Friday, Oct. 26, 1962

Passion in Hellas

Phaedra proves a number of things: that Jules Dassin knows how to direct a movie; that antique Greek tragedy can be done as modern cinema brilliantly and meaningfully; that Melina Mercouri is as achingly believable as a tragedienne as she was believably zany as a comedienne (in Never on Sunday); and that Tony Perkins had better go back to making thrillers for Hitchcock.

Taking a classic myth that had been dramatized already by Euripides, Seneca and Racine, Dassin and Margerita Liberaki have fashioned a new Phaedra that is honest, beautiful and quite terrifying. Mercouri, as Phaedra, is the second wife of an Onassis-like ship tycoon, played with bouncy virility by Raf Vallone. Tony Perkins, Vallone's son by his first marriage, is bumming around London, dabbling in paint and nursing a grudge against both father and stepmother.

When Vallone dispatches Mercouri to London to persuade Perkins to come to Greece for the summer, the iron gate of tragedy begins creakingly to close. She falls in love with him; later, in Paris, she abandons her Joan Crawfordish role of older-woman-attracted-to-younger-man and seduces him with Hellenic thoroughness. It happens on the floor, and the camera chronicles the event with a mixture of cinematic symbolism and Aubusson-scorching realism.

By the time Perkins gets to Greece, Mercouri is desperate. His ardor for her has cooled; he feels she has tricked him into coming to visit his father; she can no longer bear for Vallone to touch her. She watches as Perkins' affection for his father grows, shutting her out of their lives. Lurking always in the background is the sinister figure of her maid, a mannish mystic possessing an unnatural affection for her mistress. The maid warns Mercouri: "Put that boy out of your heart or everything will fall."

The fall comes swiftly, as one by one, the characters in Phaedra plunge into the vortex of tragedy, stark and classic.

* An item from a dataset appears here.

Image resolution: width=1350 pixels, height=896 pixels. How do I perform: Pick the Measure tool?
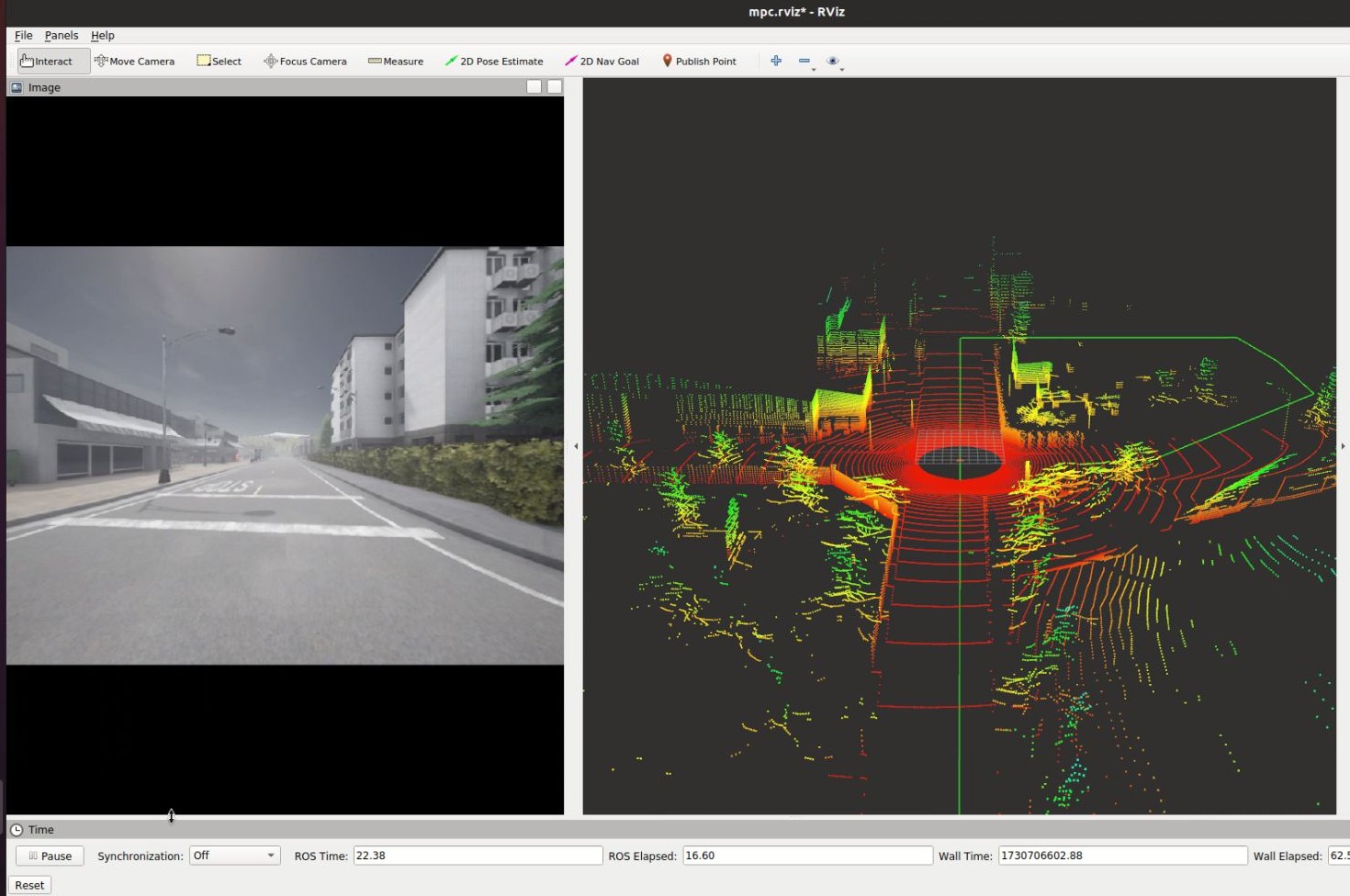tap(396, 62)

> Scene: Wives of the crew members of Vallone's newest ship, the S.S. Phaedra, standing mutely in the corridor outside his office to await news of the shipwreck that has killed most of their husbands. The women are swathed in rusty black, and Mercouri, a vengeful virago in white silk, elbows her way savagely through the crowd as she seeks out Vallone to tell him that she and Perkins have been lovers.

> Scene: Vallone, already torn with grief over the ship disaster, hears Mercouri's declaration, summons Perkins into his office. In a rage he sweeps the objects on his desk to the floor, slaps him viciously again and again, slashing Perkins' face with his ring. Vallone: ''Get out of Greece! Carry my curse wherever you go!'' Perkins, leaving, with blood covering his face: "I loved you."

> Scene: Perkins in his sports car. the radio blaring Bach organ music, careens along the coast screaming "Phaedra! Phaedra! Phaedra . . ."

Dassin's black-and-white photography, like his direction, is lean and fluid. Only Perkins seems too Ivy to wear Greek laurels, too shrill to be quite convincing at the moment of his terrible doom. The film is full of symbolism, rich in parallels to the original Phaedra myth: in Racine's version, Phaedra's stepson is killed racing his chariot on the beach, where he is attacked by a sea monster; in Dassin's film, Perkins swerves to miss a huge truck, plunges into the sea. Still Dassin manages to make the present-day setting and characters--a microcosm of rich Greek society--entirely credible and wholly worthy of the theme, and in doing so has succeeded in bringing to the screen that most treacherous of all dramatic forms: high tragedy.